**What is being asked**: Every record needs to come back as written, except for the pictures.

+++

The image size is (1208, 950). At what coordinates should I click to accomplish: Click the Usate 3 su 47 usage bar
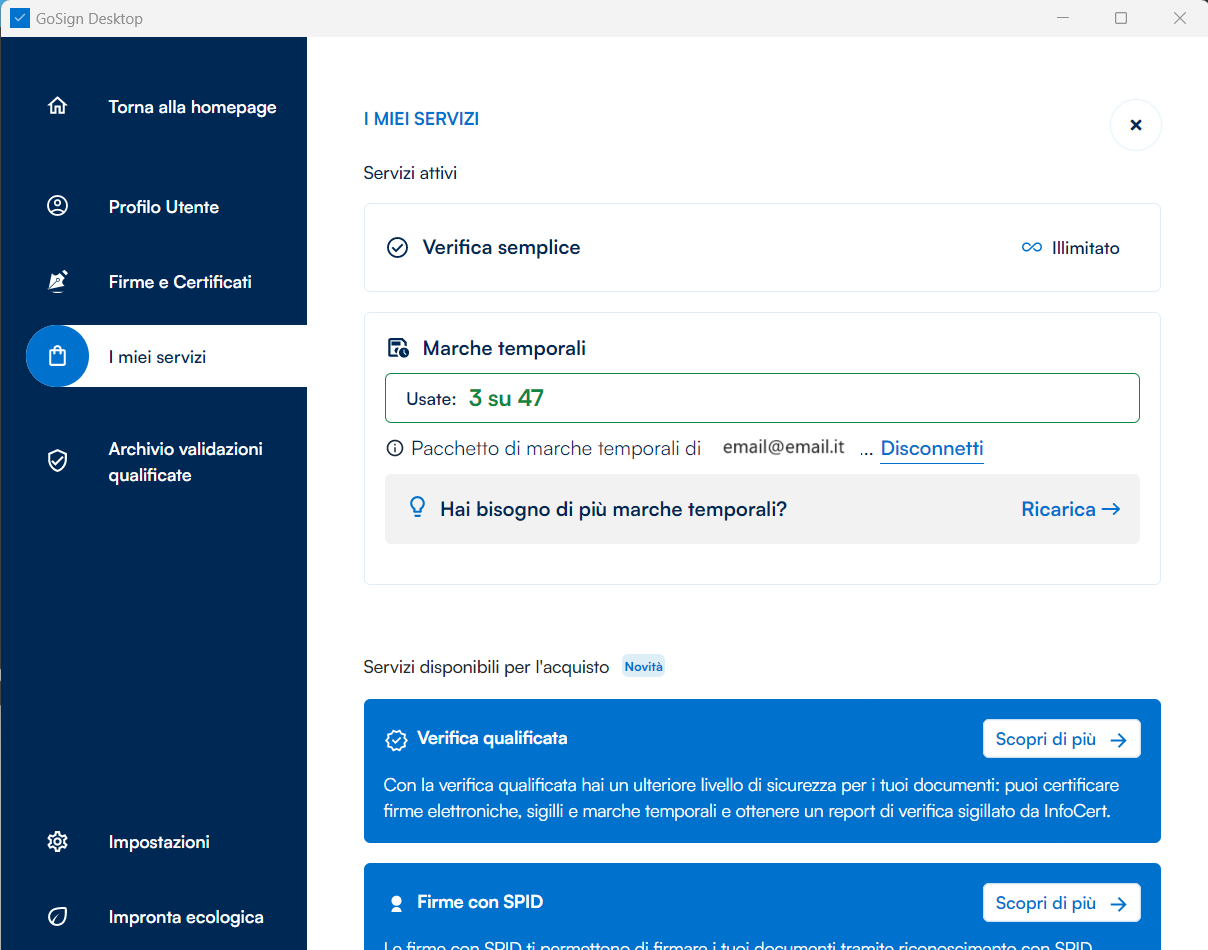coord(761,398)
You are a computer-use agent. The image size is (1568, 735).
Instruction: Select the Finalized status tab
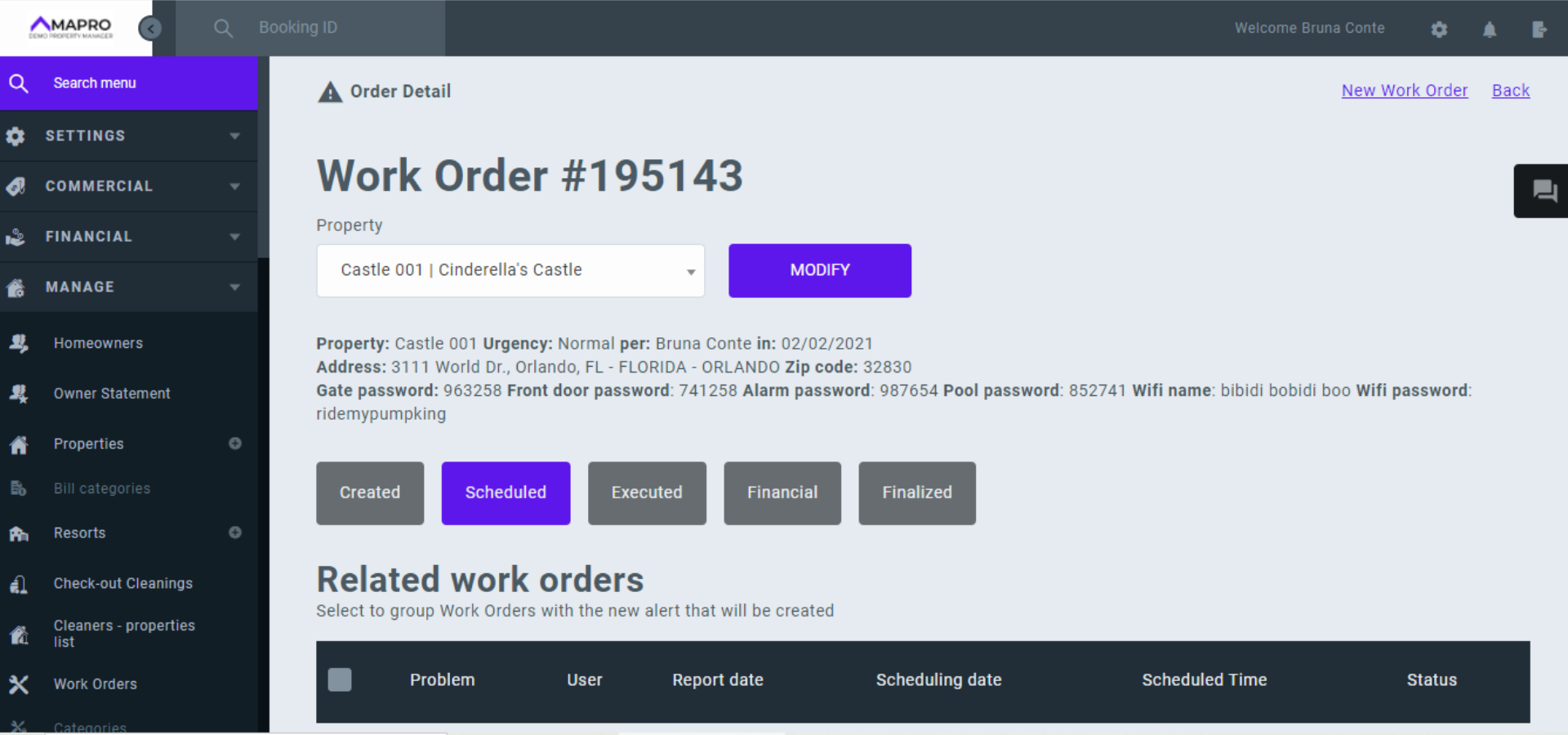[916, 492]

+++

**Solution for this task**:
The image size is (1208, 950). At what coordinates should I click to accomplish: Click the Usate 3 su 47 usage bar
coord(761,398)
You are a computer-use agent. The image size is (1568, 735).
Instruction: Select the Finalized status tab
[916, 492]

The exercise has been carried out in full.